Newsletter Volume 38, Number 1, 2023

受賞者からのコメント

顔写真:中山美有

ベストポスター賞を受賞して

武田薬品工業株式会社 リサーチ 薬物動態研究所
中山美有

 この度は,日本薬物動態学会第37回年会において『State-of-the-art light-sheet microscopic imaging of a whole-brain with tissue clearing technique: Comprehensive analysis of brain distribution for antisense oligonucleotides』という演題で,ベストポスター賞を賜りました.このような大変栄誉ある賞をいただき光栄に存じます.選考委員の先生方,ならびに日本薬物動態学会関係者各位に厚く御礼申し上げます.

 中枢疾患に対するアンチセンスオリゴ核酸 (antisense oligonucleotide, ASO)を用いた治療において,臨床では髄腔内(intrathecal, IT)投与が一般的に用いられています.げっ歯類など小動物を用いた研究では,IT投与が技術的に難しいこともあり,脳室内投与(intracerebroventricular, ICV)投与が用いられることもあります.一般的に,ITおよびICV投与後のASOの脳内分布評価には,positron emission tomographyやcryo-fluorescence tomographyを用いた3次元イメージングや共焦点顕微鏡を用いた組織切片上の2次元イメージングが行われていますが,脳内分布や排泄メカニズム,さらには,それらの種差については,空間解像度の不足や観察領域の制限等の技術的問題により,十分に明らかとなっていませんでした.近年,ライトシート蛍光顕微鏡と組織透明化技術の目覚ましい進歩により,シングルセルレベルでの全脳イメージングが可能になりました.しかしながら,ASOの脳内分布に応用している例はありません.そこで本研究では,これらの技術を用いて,高空間分解能を有した全脳薬物分布評価基盤を構築し,ASOの脳内分布・排泄メカニズム・種差について明らかにすることを目的としました.

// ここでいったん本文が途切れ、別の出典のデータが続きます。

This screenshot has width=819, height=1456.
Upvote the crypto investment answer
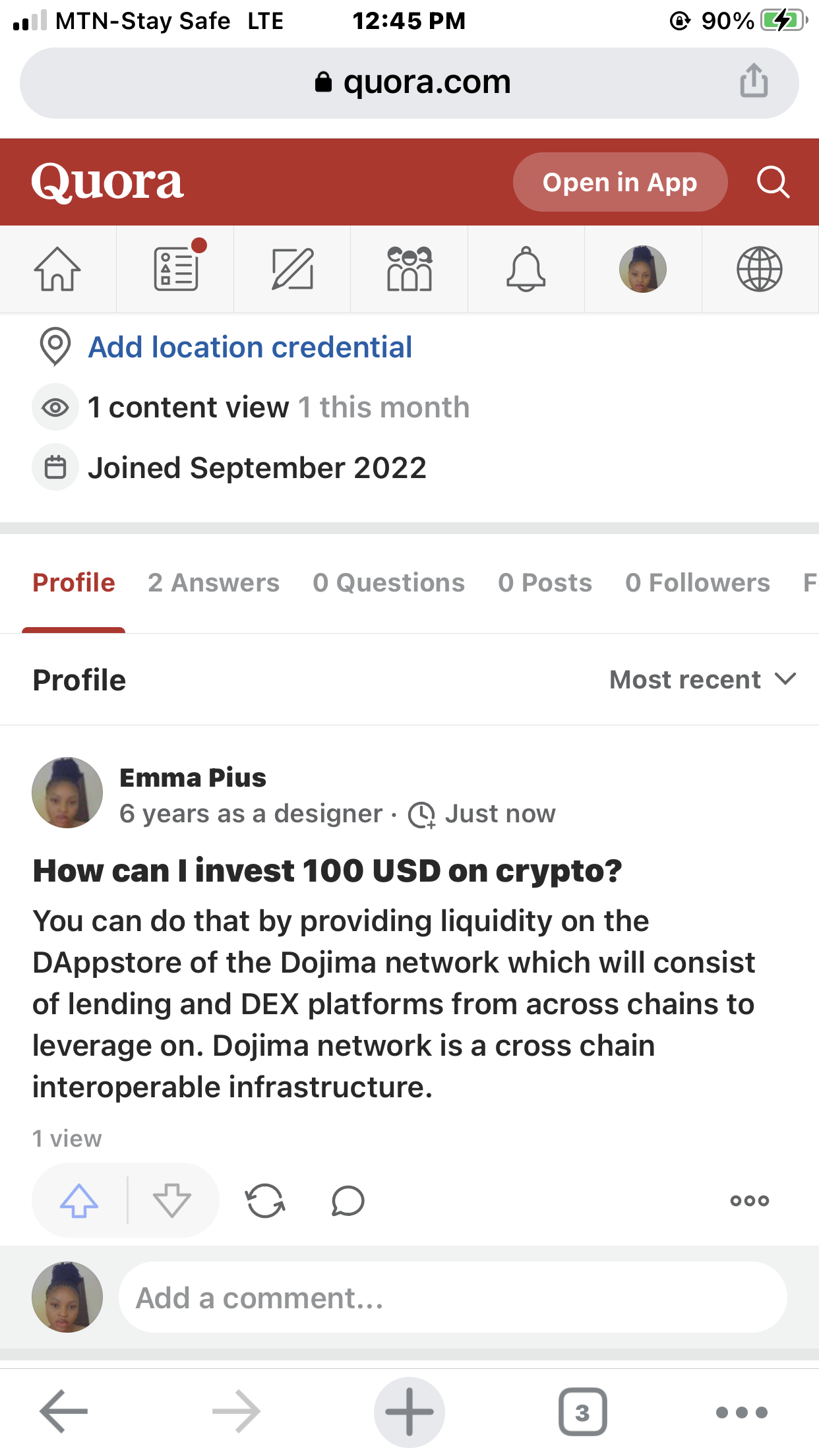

 Alexa647で蛍光ラベルしたASOをマウス,ラットおよびマーモセットへITまたはICV投与し,所定の時間経過後,脳を採取し,透明化処理を行い,光シート顕微鏡で免疫染色した脳血管および蛍光核酸を3次元的にイメージングしました.その結果,全脳の脳血管ネットワークおよびASOの局在を可視化することに成功し,次の3つのことが新たに明らかとなりました.① ITおよびICV投与されたASOはglymphatic systemによる動脈周囲腔における脳脊髄液の流れに沿って脳内に分布している.② ①の脳内分布パターンはげっ歯類と霊長類で種を超えて保存されている.③ 脳実質内に投与されたASOは周囲の動脈周囲腔へと速やかに分布する一方で,静脈周囲腔にはASOの分布が確認されなかったことから,排泄にはintramural peri–arterial drainage pathwayが関与している可能性がある.これらはASOの脳内分布メカニズムに新たな洞察を与えるものであり,今後のASO創薬に有益な知見であると考えています.

 本研究では,全脳における薬物分布評価基盤の構築に成功しました.この評価基盤は,従来法と比較し,高空間分解能で網羅的に薬物の組織内分布を評価できる点で優れています.本研究基盤は,ASO以外の治療モダリティの分布評価にも応用可能であり,今後の薬物分布研究において広く活用されるものと思われます.

 最後になりましたが,共に研究を遂行しました森 美里氏,渡辺 博氏,灰谷優子氏,草薙彩加氏,ならびに指導を賜りました平林英樹氏,後藤昭彦氏,山本俊輔氏また武田薬品工業株式会社薬物動態研究所各位に,この場をお借りしまして深く感謝を申し上げます.